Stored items
....................

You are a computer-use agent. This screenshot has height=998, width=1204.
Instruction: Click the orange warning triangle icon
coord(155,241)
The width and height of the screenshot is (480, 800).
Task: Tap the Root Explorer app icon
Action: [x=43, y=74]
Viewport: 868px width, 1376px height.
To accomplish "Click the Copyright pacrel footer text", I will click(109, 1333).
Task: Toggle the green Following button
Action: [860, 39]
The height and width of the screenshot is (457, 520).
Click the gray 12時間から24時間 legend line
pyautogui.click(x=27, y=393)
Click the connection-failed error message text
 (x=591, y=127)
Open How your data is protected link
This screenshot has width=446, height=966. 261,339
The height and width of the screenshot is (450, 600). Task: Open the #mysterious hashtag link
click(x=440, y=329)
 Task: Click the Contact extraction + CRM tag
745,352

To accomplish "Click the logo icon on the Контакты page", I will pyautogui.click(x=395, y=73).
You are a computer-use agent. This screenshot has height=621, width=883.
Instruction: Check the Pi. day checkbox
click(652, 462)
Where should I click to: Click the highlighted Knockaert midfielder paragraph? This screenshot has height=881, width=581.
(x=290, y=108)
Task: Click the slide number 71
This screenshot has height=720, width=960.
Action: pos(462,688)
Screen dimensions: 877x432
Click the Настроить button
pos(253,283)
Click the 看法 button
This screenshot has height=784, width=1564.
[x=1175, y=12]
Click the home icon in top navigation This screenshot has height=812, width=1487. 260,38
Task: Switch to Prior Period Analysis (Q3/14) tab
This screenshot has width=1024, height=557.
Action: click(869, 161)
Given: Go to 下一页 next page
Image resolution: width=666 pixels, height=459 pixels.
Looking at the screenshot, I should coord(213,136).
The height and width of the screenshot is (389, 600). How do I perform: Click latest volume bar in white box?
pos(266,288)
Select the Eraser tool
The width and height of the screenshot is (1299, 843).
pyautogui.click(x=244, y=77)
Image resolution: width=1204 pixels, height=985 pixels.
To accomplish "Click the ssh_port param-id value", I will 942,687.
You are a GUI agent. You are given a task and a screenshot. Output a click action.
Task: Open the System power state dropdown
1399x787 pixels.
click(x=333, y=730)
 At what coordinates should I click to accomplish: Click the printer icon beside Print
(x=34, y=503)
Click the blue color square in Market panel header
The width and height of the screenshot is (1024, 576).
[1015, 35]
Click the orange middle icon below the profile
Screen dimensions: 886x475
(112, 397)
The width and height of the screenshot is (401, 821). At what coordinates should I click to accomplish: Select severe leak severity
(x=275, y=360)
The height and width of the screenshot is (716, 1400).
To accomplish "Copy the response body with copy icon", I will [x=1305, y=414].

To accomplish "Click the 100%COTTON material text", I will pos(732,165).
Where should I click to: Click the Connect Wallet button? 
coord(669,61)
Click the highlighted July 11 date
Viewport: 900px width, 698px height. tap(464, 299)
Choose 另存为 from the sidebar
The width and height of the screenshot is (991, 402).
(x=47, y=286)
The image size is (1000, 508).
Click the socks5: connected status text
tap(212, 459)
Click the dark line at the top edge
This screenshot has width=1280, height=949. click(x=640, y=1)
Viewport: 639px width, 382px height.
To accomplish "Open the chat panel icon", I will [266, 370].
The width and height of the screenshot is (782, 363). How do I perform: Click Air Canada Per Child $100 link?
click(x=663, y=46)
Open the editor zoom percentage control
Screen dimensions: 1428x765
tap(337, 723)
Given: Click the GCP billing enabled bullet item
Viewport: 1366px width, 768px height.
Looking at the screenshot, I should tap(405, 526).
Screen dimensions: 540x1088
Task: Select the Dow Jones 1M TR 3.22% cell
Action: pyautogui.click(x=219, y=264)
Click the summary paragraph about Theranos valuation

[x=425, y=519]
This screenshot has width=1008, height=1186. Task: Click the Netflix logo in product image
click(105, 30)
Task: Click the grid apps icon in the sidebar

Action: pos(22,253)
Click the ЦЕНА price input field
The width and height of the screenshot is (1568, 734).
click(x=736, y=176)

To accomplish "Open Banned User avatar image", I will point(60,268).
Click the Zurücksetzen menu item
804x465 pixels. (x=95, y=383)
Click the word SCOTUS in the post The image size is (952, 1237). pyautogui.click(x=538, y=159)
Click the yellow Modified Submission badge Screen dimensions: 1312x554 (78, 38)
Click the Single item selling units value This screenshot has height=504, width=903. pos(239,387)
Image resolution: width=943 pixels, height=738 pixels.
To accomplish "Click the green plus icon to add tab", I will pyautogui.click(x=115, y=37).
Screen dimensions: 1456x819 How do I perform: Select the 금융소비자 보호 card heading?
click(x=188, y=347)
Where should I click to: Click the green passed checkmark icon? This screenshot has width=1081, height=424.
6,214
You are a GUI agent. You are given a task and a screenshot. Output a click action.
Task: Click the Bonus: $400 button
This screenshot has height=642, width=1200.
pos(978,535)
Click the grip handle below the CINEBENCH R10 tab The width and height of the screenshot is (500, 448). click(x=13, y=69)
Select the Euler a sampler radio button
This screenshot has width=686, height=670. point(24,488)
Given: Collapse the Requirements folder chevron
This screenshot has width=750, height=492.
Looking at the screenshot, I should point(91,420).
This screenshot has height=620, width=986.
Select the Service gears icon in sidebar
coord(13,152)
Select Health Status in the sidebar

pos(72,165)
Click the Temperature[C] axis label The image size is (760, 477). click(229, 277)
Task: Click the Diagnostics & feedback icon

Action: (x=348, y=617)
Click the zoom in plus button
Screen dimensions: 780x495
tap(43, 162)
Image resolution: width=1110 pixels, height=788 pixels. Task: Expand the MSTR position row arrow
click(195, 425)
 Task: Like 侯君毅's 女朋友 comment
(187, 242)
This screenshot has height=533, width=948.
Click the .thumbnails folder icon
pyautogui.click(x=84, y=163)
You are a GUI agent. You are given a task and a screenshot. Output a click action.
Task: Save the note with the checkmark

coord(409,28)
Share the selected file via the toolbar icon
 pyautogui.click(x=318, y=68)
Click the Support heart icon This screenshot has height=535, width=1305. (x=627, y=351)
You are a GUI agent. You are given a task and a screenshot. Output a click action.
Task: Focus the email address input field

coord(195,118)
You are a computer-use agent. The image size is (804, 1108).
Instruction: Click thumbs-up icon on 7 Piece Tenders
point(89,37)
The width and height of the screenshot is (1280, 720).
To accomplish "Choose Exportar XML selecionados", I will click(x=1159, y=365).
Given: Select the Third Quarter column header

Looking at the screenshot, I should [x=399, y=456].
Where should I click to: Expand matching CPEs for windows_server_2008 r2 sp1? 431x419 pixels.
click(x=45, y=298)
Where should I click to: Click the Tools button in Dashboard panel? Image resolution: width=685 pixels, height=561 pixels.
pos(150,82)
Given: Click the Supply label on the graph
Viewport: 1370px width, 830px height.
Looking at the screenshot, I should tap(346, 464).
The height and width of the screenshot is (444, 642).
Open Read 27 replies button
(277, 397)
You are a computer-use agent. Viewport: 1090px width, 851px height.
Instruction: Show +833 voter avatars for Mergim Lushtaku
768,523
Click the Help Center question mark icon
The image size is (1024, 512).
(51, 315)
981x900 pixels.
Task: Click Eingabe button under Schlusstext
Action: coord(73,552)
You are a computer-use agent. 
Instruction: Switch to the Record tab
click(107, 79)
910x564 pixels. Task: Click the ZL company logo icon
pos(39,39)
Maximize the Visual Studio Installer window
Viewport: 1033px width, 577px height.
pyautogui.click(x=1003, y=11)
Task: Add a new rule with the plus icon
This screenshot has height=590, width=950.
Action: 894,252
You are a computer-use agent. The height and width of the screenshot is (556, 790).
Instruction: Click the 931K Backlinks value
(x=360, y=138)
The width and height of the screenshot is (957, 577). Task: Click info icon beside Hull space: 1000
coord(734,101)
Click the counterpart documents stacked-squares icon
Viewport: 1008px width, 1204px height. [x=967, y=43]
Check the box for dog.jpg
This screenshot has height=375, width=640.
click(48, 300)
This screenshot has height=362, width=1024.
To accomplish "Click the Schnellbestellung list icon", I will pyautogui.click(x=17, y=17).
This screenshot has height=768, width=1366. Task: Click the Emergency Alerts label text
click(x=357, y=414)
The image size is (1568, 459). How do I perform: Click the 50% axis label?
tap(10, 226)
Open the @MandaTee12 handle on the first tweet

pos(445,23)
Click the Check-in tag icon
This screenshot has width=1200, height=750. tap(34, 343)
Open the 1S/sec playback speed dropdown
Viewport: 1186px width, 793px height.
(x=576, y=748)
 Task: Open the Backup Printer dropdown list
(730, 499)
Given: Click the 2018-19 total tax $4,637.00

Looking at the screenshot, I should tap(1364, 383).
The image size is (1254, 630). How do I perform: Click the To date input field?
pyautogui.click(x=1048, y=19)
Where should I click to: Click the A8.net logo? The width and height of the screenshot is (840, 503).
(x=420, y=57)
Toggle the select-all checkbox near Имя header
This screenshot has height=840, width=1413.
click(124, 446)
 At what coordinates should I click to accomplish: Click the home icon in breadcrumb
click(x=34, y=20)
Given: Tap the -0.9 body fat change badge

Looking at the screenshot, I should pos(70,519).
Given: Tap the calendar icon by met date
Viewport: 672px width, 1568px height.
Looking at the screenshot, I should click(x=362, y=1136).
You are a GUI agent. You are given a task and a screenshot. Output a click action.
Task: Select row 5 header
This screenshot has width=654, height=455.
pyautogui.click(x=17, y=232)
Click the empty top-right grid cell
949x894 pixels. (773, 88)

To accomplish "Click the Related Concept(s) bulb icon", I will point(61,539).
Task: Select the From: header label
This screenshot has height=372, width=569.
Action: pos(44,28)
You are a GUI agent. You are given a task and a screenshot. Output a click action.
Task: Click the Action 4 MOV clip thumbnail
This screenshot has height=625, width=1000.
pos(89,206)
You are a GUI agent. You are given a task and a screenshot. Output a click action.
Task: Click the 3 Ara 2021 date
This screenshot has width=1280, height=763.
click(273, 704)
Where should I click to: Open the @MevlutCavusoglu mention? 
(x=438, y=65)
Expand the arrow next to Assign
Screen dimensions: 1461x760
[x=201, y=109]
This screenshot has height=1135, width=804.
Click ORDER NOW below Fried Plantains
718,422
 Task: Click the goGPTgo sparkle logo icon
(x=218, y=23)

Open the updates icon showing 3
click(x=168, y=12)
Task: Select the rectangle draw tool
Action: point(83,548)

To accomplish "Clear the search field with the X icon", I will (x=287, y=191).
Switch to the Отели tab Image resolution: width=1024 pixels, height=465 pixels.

....................

How many of the lines above contain the string "page"? Give the number only.

## Result of the task
2